Aalo is beautifully located between several small villages and at two rivers: Sipu and Yonago. You will pass it on the way to the picturesque Mechuka valley. Hills surround it, and there are orange orchards everywhere. It is 300 m above sea level and has pleasant weather for most of the year
Walking around the village areas of Aalo is quite a scintillating experience. There is very little noise, and the air is fresh and pollution-free. Walk along with one of the hanging bridges, swinging and swaying over the gushing river and through some mud paths to experience authentic Galo life. It is a great area for trekking and hikes with dense, unspoiled forests that is the stuff of dreams of a true adventurer. Don't miss a sunset viewing from the Patum cable bridge, a breathtaking, unmissable sight.

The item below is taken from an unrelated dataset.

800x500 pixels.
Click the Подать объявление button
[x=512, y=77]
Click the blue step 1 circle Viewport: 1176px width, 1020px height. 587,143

The market areas with stalls manned by friendly locals with fresh produce, bamboo products, and especially the juicy oranges are worth spending a leisurely hour.
Getting There
Along has no local train station or civil airport. It is best to take a flight or train to nearby Dibrugarh and then drive down to Along. There are several government-operated buses by the Arunachal Pradesh State Transport. Private buses and taxis are also available from various transit points in the state. 

The Galo tribes are the predominant people in the region. They have the reputation of being friendly, organized, and disciplined. In the old days, the people practiced shifting cultivation, where the people make their living by growing one type of crops like barley, rice, or maize for a few seasons in one area. Then the area is cleared of all vegetation, and the area is abandoned for a few years until the soil's fertility is restored.
While this is an ancient tribal practice, it has been discouraged in recent years due to increased air pollution in the area during crop-burning. They now also practice wet rice cultivation, where paddy fields are flooded with water, and terrace cultivation, where rice is grown on steps cut into the slopes of the hills to prevent soil erosion by flowing water.
The tribesmen speak the Galo dialect, a Tibetan-Burmese derivative, but do not be surprised if they speak to you in English or Hindi.
Suppose you visit this area during the Mopin festival in April. In that case, you will be swept away in the joyous celebrations and folk dances and prayers for prosperity and universal happiness.  Your face will be smeared with rice powder, and you can take part in the eating, drinking, and merry-making for many days.
The food you will get is simple but delicious. Food is cooked over an open fire; normally rice, boiled vegetables, chicken or pork, and stuffed inside hollow bamboo shoots and cooked without oil or too many spices. Breakfast is pitha, a type of rice cake with black tea. The local fermented beverage is Poka, a fermented rice drink that is heady and strong-tasting.